La police intervient à Bordj Menaïel
Les services de sécurité sont intervenus dans la commune de Bordj Menaïel, dans la wilaya de Boumerdès, pour rappeler à l’ordre les boulangers. Selon l’Apoce, toujours, la police a retiré les papiers des boulangers ayant augmenté le prix du pain et établi des P-V à ces derniers. L’association appelle les services de sécurité à agir de la même manière dans toutes les régions du pays où la hausse a été confirmée.

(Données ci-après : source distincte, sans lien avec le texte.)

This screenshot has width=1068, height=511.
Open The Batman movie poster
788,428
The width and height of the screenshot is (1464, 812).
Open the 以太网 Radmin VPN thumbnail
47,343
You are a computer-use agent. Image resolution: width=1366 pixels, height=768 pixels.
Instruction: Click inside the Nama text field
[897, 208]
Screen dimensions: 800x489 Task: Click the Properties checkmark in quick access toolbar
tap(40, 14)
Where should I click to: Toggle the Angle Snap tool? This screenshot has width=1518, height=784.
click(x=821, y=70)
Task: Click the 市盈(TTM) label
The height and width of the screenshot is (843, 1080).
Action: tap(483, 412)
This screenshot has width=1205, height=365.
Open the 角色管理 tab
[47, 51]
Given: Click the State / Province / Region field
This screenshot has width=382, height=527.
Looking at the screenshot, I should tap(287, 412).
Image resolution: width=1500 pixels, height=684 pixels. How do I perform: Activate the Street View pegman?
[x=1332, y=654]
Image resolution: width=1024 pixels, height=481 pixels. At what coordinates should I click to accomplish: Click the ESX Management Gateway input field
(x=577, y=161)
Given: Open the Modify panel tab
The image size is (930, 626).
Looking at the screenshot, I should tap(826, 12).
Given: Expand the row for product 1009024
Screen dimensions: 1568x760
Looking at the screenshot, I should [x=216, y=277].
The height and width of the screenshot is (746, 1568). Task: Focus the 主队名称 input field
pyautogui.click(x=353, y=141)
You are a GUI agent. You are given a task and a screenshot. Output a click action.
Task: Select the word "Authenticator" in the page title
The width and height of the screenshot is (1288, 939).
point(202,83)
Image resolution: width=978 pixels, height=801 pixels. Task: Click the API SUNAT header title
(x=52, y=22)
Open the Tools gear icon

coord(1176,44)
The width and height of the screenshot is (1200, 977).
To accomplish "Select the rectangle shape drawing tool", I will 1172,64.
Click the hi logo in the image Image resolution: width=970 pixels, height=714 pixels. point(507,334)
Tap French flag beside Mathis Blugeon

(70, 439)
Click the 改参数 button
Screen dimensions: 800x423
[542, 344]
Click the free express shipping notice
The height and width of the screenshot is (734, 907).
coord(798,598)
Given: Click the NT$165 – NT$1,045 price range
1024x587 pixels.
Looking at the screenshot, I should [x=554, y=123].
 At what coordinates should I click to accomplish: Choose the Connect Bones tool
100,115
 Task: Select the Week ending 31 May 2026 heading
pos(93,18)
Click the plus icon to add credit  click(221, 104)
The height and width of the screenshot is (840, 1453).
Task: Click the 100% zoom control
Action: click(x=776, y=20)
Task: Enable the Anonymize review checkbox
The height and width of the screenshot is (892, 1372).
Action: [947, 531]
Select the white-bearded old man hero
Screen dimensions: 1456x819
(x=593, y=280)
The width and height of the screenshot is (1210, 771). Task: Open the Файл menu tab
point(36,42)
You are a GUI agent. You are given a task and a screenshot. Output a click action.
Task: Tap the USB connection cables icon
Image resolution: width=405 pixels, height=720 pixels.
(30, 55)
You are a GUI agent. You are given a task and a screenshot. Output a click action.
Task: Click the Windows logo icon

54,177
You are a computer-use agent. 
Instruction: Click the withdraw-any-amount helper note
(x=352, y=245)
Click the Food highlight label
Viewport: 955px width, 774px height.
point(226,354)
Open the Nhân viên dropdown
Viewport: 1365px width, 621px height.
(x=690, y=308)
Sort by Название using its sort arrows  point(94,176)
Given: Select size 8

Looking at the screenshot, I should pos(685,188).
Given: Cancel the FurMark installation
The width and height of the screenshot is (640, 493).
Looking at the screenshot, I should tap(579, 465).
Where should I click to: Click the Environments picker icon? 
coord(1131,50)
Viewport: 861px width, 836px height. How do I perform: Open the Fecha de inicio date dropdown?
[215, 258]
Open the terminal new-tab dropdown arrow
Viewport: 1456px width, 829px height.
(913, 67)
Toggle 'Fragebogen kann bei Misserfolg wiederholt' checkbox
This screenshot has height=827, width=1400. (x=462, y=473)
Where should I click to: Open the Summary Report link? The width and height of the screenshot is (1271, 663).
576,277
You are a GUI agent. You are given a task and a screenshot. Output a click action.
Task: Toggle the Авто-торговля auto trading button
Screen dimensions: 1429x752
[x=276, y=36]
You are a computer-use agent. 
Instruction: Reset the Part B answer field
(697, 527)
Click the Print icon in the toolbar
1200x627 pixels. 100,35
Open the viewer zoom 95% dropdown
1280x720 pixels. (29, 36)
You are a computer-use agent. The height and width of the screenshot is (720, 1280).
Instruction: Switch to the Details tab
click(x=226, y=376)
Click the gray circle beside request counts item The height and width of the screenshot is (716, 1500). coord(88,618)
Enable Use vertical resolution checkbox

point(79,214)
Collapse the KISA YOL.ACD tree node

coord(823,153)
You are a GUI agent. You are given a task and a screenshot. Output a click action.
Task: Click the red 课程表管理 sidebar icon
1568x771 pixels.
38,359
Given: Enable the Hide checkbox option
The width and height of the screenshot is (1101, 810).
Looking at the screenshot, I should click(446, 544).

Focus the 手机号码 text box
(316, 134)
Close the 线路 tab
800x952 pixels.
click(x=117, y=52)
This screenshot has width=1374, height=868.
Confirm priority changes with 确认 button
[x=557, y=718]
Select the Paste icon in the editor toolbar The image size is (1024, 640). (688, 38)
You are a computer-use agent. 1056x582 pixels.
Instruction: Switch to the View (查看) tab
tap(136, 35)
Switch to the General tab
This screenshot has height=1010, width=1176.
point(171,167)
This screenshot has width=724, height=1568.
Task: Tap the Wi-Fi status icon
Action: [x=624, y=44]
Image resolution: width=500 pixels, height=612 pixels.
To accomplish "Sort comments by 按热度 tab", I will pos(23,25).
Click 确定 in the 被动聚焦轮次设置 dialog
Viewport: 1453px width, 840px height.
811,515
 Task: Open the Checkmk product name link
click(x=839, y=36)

L’ANCA se démarque de sa section de Béjaïa
Contacté par nos soins, le président de l’Association nationale des commerçants et artisans (ANCA), Hadj Tahar Boulenouar, nous a confirmé la décision prise par la section de son association à Béjaïa d’augmenter le prix du pain. « Notre section à Béjaïa a agi en dehors des instances nationales de l’association. Nous n’adhérons pas à cette démarche », a-t-il déclaré. Il ajoute : « Un rappel à l’ordre a été envoyé aux responsables locaux de l’association à Béjaïa pour qu’ils reviennent sur leur décision, en attendant de trouver une autre solution à ce problème. » Pour lui, les boulangers doivent respecter la loi fixant les prix des produits subventionnés. « Nous comprenons la détresse des boulangers qui ne peuvent plus couvrir leurs charges, mais toute révision des prix doit passer par les autorités concernées », a-t-il expliqué. Interrogé sur l’origine de cette affaire, notre interlocuteur nous dira que ce problème date de plusieurs années. « Le prix du pain n’a pas augmenté depuis 20 ans et les charges liées à sa préparation ne cessent d’augmenter. A titre d’exemple, la levure a augmenté deux fois cette année. Les charges actuelles ne peuvent être supportées par 8 ou 10 DA la baguette », dit-il. La solution, selon lui, réside dans la révision de tout le système des subventions des produits alimentaires. « Nous devons passer à l’aide directe des personnes nécessiteuses et libérer par la suite des prix. Sans cette solution, nous allons continuer à baigner dans ce genre de conflits », a-t-il estimé. L’ANCA va entamer dès dimanche des rencontres aussi bien avec les commerçants que les responsables du ministère du Commerce en vue de dégager un consensus sur cette affaire, indique la même personne.